**ACTIVITY LIST**.
(1) In the article on Vialogy's signal-processing technology, how much lower than the surrounding signals can the signals that QRI allows instruments to detect be?
(2) State whether each statement below agrees with the article on Vialogy's signal-processing technology, answering yes or no and quoting the deciding words of the article: (a) Vialogy is a subsidiary of BioProjects International. (b) Vialogy hopes to apply QRI to seismology. (c) BioProjects International raised its stake in Vialogy to more than 50 percent.

**SELECTED PASSAGE**.
####################
Researchers aim to use advanced signal-processing technology first developed by NASA to supercharge the performance of biological sensors. California-based company Vialogy, which was set up to commercialise the technology, claimed it could cut the cost and speed up the rate of pharmaceutical development.
Eventually it hopes the technology platform, called Quantum Resonance Interferometry (QRI), will hasten medical breakthroughs by enabling the detection of biological and chemical events currently hidden amid interference or below analytical instruments’ threshold. These could include the identification of rare gene or protein targets.
According to Vialogy, QRI allows instruments to detect signals up to 10,000 times lower than the surrounding signals from which they need to be distinguished, through a complex process of analysis and amplification. It claims that this can significantly improve the detection and validation of biological samples, a major headache in drug companies’ R&D processes.
Vialogy plans to apply its QRI systems to a range of life-science instrumentation, including DNA micro-arrays, protein chips and biosensors. It said the signal-processing system is compatible with, and can act as a performance-booster for, current instruments.
The company also hopes to apply QRI to seismology, defence and general remote sensing applications.
Vialogy is a subsidiary of ViaSpace, the company formed to commercialise technologies developed in the NASA/Caltech Jet Propulsion Laboratory, and has several senior NASA researchers and engineers among its team. BioProjects International, a UK investor in biotechnology ventures, recently spent $1.75m (£1m) to take its stake in Vialogy to almost 45 per cent.
####################
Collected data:
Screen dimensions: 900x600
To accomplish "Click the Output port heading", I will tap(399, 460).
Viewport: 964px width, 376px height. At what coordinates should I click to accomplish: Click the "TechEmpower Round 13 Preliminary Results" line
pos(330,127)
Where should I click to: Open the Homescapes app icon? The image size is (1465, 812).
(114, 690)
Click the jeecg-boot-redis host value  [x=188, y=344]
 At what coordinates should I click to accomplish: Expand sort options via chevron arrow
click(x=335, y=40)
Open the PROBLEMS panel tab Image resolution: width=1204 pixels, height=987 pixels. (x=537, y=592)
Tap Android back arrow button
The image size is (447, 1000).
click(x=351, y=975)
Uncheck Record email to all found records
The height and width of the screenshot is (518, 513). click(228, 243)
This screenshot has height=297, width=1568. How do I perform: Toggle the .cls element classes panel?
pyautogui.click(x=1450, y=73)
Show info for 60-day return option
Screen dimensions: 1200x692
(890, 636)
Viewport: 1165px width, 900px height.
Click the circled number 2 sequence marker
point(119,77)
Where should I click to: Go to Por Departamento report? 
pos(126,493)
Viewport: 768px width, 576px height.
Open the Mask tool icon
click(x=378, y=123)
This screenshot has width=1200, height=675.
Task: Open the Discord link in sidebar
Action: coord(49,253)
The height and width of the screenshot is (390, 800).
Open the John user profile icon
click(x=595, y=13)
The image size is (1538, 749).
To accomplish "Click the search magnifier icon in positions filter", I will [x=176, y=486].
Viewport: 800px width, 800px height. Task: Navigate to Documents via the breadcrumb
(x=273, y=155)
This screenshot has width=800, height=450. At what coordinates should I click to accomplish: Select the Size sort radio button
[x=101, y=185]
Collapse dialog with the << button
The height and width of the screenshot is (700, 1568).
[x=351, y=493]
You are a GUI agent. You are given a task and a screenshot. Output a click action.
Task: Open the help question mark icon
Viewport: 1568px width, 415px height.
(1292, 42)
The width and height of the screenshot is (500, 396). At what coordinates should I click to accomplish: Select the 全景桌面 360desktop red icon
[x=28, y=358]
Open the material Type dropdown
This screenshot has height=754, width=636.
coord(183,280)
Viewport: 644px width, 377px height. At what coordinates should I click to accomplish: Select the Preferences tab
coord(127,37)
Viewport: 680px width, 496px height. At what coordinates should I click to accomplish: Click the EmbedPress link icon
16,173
####################
**TASK-BY-TASK SOLUTIONS**.
(1) Up to 10,000 times lower.

(2)
(a) No: "Vialogy is a subsidiary of ViaSpace"
(b) Yes: "The company also hopes to apply QRI to seismology, defence and general remote sensing applications."
(c) No: "to take its stake in Vialogy to almost 45 per cent"